Gordon rambles through U.S. Presidents trying to determine who “heralded new orders” and discovers, mirabile dictu, Lincoln, FDR and Reagan. And Trump? He won a “stunning election.” He “was elected explicitly to change the self-serving ways of Washington.” He “signal[s] profound change.” “He has a gift…for cutting out the oblivious media” to “communicate directly with the people.” Gordon clearly is a fan—an allegiance made all the more obvious by his unproven allegation that “The Obama years showed liberalism to be exhausted.”

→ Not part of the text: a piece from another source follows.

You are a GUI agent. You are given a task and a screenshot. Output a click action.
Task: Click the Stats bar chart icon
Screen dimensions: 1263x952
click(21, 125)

I don’t believe that, do you? Liberalism is protecting the environment. Liberalism is believing in science. Liberalism is narrowing the destructive gap between the rich and the 99%. Liberalism is trying to get along with each other no matter what color or race or gender or sexual orientation. Liberalism is keeping religious ideology out of civil discourse, and walking a mile in the other guy’s shoes. Liberals believe in sensible gun control, and that government plays a role in managing the nation’s affairs, from keeping air and water clean to making sure kids have free public school and healthcare. Liberals believe in investing in America. Liberals believe in limiting nuclear proliferation. Liberals believe in having good relations with other nations, especially our neighbors. Most Americans believe in these values, including Republicans. That they elected Trump doesn’t mean they have stopped believing in these values.

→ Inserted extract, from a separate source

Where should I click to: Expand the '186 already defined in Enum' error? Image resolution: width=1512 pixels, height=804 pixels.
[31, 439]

So who is this John Steele Gordon? He is a tool of Big Finance, born to Wall Street wealth, who makes his living, in part, by ghost-writing books for billionaires, including the ultra-rightwing plutocrat, Steve Forbes. He advocates doing away with corporate income taxes. He fundamentally blamed the 2008 Great Recession on Democrats and Bill Clinton (!!!), while offering the fantastic assertion that “the Bush administration tried…to change the [economic] system…but got nowhere” due (according to him) to Democrats like Chris Dodd. He has called for a “new contract with America,” Newt Gingrich-style, so that Republicans can “position themselves credibly as the party of real reform.” Most recently he dredged up Bill Ayers—remember him from Clinton’s time?—to slam Trump resisters, whom he accused of plotting a “coup d’état”; he actually called the new era of Trump “a glorious light unto the world.”

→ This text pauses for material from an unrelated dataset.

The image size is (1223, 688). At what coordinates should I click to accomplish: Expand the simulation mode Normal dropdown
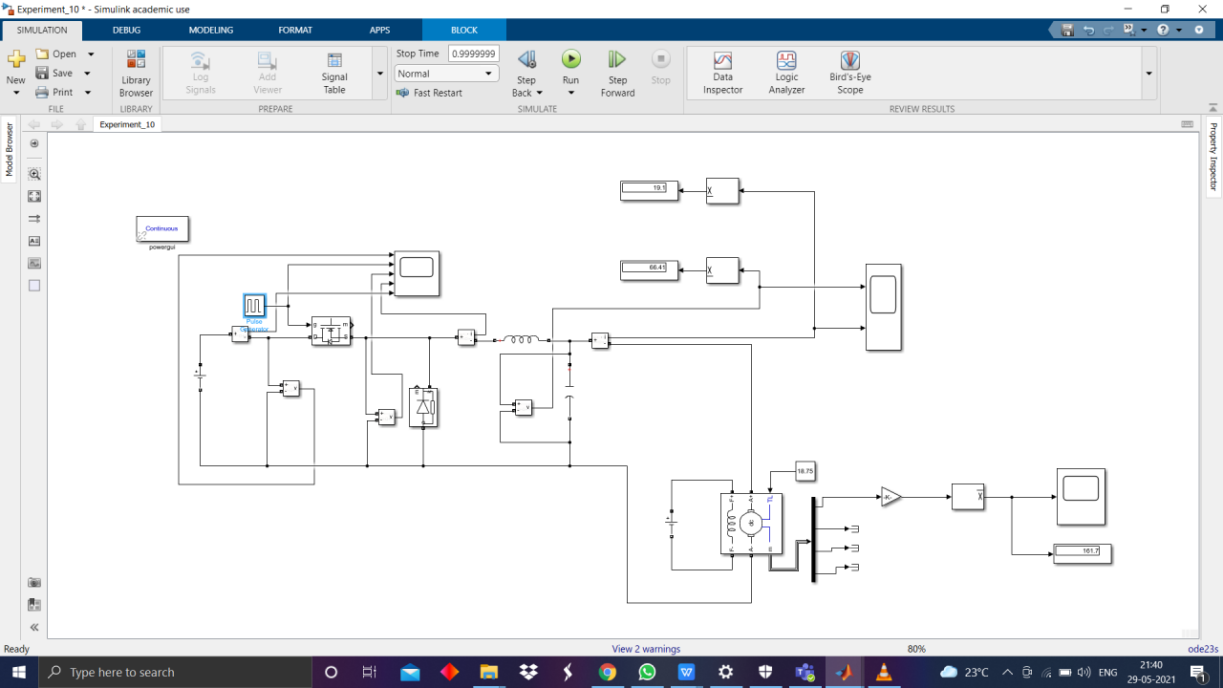446,74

I mean, this is a man so giddy at the prospect of his candidate “heralding a new political order” that he resorts to end-times eschatology (herald, unto, glorious light), as if Trump were Elijah or, perhaps, Jesus. Mr. Gordon, I don’t think Trump is going to “herald” anything, except—if he continues to be dilatory—the breakdown of civil order in America. And you know what? I firmly believe a majority of Americans are going to agree with me. By this summer, watch the polls. Quinnipiac and Gallup are only the start.